As they traveled from town to town, they gave the followers the decisions which had been reached by the apostles and church elders at Jerusalem, for them to observe.
5 Böylelikle toplulukların imanı güçleniyor ve sayıları günden güne artıyordu.
So the churches grew stronger in the faith, and increased in numbers from day to day.
6 Kutsal Ruh'un, Tanrı sözünü Asya İli'nde yaymalarını engellemesi üzerine Pavlus'la arkadaşları Frikya ve Galatya bölgesinden geçtiler.
They next went through the Phrygian district of Galatia, but were restrained by the Holy Spirit from delivering the message in Roman Asia.
7 Misya sınırına geldiklerinde Bitinya bölgesine geçmek istediler.

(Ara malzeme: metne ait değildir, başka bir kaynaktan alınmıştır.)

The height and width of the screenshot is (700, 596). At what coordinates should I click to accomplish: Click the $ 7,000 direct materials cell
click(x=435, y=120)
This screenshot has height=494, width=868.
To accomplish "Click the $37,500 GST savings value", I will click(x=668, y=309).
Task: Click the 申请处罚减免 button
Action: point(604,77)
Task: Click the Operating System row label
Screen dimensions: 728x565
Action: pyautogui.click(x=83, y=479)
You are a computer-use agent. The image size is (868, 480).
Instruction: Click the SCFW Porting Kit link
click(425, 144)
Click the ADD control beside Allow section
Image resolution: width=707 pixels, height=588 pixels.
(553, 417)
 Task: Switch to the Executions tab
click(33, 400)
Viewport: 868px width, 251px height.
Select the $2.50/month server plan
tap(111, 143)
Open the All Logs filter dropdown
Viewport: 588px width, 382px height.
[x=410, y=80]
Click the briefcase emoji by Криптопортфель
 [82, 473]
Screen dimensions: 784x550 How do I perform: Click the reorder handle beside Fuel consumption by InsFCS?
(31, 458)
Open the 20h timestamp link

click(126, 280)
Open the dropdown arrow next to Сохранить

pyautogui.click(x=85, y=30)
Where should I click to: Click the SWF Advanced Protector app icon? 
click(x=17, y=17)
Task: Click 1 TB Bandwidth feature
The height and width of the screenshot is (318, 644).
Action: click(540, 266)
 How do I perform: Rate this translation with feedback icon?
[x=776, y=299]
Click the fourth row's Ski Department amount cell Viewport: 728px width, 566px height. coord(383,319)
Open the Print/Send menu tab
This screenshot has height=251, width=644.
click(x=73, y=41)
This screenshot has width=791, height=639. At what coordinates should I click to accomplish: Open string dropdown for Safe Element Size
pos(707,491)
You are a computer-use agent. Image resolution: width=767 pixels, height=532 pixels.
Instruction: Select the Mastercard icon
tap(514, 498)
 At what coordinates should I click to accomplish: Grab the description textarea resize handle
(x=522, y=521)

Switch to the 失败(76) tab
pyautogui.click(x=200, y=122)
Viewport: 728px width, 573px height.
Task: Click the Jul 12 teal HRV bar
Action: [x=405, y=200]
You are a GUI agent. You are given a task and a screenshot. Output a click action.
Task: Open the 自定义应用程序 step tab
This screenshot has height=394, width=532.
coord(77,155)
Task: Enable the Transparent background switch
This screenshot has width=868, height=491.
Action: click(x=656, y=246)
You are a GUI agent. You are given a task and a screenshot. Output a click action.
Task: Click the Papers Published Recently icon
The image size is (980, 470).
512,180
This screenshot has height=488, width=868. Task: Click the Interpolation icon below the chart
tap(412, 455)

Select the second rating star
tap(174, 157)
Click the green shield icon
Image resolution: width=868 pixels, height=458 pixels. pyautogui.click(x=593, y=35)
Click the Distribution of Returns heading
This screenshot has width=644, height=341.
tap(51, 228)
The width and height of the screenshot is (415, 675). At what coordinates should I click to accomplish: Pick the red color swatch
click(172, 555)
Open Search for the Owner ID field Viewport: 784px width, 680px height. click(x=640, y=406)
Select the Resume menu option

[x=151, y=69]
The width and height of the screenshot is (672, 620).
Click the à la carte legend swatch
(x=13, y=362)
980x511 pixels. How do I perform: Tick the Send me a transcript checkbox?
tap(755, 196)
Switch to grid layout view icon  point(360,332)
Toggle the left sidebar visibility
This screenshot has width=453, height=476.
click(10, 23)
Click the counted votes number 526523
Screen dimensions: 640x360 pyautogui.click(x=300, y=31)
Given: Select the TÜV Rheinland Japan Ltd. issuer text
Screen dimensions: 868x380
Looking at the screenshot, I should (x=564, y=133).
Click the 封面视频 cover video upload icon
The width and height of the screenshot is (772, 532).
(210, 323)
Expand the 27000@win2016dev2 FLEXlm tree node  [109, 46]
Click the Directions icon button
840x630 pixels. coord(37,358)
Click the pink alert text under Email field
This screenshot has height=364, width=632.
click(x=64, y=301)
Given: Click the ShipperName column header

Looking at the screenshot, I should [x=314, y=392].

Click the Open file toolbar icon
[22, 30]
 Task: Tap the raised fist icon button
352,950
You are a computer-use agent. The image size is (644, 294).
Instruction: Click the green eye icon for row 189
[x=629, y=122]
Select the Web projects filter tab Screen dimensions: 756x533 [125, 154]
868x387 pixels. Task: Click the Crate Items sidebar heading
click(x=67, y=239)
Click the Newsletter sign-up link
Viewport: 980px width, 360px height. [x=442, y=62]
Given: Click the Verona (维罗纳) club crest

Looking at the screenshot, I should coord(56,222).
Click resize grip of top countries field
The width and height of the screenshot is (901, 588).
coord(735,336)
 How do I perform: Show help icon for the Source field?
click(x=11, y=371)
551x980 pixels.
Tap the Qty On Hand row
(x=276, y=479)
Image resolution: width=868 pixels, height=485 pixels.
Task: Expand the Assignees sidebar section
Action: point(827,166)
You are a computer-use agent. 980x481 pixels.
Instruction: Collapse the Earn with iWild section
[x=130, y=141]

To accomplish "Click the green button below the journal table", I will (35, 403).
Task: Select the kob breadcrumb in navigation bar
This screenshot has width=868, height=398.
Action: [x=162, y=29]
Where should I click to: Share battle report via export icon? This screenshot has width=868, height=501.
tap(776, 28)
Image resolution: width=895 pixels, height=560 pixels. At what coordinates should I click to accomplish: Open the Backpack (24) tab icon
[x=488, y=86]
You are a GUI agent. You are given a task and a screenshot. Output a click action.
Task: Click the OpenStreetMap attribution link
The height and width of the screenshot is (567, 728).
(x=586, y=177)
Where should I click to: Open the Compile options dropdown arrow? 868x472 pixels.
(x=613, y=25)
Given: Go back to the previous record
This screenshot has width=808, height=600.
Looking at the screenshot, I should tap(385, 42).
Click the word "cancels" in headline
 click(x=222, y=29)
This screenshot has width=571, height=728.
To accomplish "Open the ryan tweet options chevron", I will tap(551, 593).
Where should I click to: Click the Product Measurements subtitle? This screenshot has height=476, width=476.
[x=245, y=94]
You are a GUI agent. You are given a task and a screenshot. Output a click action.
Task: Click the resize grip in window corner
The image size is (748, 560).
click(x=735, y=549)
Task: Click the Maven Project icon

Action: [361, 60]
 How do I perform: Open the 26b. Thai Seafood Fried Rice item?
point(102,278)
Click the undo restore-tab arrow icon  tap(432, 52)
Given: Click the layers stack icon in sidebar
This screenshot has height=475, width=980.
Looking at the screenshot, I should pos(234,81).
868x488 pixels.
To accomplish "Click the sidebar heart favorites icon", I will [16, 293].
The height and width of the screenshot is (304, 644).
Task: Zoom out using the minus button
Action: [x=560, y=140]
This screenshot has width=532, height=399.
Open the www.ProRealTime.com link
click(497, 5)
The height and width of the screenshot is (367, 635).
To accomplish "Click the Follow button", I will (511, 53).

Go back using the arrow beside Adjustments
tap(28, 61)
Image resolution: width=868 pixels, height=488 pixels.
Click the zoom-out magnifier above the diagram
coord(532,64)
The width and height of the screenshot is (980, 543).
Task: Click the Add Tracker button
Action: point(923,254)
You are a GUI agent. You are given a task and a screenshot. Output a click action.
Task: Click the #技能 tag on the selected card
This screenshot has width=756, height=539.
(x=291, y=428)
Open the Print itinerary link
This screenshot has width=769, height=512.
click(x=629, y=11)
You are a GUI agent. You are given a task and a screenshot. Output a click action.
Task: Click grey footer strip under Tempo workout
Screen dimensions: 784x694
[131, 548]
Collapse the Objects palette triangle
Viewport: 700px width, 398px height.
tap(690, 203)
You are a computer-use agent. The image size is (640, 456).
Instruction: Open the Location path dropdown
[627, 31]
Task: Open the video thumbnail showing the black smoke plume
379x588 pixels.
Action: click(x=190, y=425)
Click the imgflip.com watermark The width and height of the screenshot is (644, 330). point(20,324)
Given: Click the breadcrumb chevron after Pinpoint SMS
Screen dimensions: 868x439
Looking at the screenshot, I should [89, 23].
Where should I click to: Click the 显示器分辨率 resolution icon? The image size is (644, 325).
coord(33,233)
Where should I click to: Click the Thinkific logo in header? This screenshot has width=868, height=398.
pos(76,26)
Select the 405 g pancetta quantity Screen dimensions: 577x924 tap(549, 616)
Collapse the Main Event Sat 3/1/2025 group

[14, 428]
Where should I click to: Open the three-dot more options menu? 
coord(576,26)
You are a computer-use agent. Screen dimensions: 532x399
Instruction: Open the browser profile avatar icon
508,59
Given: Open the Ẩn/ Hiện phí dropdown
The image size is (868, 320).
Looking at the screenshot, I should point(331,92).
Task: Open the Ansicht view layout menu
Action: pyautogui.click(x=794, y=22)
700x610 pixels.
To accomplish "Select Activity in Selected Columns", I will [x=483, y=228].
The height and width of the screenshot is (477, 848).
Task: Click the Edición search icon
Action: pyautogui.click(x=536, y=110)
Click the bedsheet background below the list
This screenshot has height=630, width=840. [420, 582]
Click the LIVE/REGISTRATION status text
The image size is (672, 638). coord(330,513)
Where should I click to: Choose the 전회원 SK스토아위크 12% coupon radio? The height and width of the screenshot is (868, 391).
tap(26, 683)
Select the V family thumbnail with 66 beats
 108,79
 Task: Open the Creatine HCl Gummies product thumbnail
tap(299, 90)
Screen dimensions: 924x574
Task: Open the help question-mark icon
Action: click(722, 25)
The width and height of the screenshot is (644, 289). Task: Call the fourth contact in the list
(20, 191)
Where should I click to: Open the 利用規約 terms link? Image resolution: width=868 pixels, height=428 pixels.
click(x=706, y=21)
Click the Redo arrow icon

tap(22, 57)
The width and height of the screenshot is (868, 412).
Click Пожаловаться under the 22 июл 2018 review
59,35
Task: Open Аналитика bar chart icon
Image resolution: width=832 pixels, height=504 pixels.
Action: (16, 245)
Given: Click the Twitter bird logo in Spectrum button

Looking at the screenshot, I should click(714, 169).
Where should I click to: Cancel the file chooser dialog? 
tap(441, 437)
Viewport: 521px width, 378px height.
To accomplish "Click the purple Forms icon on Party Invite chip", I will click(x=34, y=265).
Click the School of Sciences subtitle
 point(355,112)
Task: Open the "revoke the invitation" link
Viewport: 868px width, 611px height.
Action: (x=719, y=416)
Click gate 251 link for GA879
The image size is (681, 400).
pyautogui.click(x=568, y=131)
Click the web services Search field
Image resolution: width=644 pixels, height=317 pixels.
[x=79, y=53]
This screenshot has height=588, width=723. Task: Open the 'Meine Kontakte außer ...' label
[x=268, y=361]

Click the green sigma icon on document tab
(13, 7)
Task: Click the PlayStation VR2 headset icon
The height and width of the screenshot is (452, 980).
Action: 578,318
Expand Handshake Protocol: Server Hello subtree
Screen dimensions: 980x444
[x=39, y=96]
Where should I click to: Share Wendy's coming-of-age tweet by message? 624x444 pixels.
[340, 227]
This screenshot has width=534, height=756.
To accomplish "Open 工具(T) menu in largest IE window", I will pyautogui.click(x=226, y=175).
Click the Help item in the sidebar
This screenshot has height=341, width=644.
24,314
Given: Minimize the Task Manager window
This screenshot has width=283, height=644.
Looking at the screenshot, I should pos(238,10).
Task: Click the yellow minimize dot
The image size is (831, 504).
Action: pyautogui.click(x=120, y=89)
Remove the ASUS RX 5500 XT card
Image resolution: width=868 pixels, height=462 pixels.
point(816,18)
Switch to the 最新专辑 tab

Ama İsa'nın Ruhu onlara izin vermedi.
When they reached the borders of Mysia, they attempted to go into Bithynia, but the Spirit of Jesus did not permit them.
8 Bunun üzerine Misya'dan geçip Troas Kenti'ne gittiler.
Passing through Mysia, they went down to Troas;
9 O gece Pavlus bir görüm gördü. Önünde Makedonyalı bir adam durmuş, ona yalvarıyordu: “Makedonya'ya geçip bize yardım et” diyordu.
and there one night Paul saw a vision. A Macedonian was standing and appealing to him – “Come over to Macedonia and help us.”
10 Pavlus'un gördüğü bu görümden sonra hemen Makedonya'ya gitmenin bir yolunu aradık. Çünkü Tanrı'nın bizi, Müjde'yi oradakilere duyurmaya çağırdığı sonucuna varmıştık.
So, immediately after Paul had seen the vision, we looked for an opportunity to cross over to Macedonia, concluding that God had summoned us to tell the good news to the people there.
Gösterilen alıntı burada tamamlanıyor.